### DATA SUPPLIED
□ □ □
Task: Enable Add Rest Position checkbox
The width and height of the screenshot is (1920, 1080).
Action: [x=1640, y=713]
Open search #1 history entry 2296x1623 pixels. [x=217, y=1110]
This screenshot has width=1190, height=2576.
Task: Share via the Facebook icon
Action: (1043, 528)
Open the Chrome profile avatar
□ □ □
What is needed is an exact transcription of all the data.

### REPLY
Task: Enable Add Rest Position checkbox
The width and height of the screenshot is (1920, 1080).
Action: [x=1640, y=713]
Open search #1 history entry 2296x1623 pixels. [x=217, y=1110]
This screenshot has width=1190, height=2576.
Task: Share via the Facebook icon
Action: (1043, 528)
Open the Chrome profile avatar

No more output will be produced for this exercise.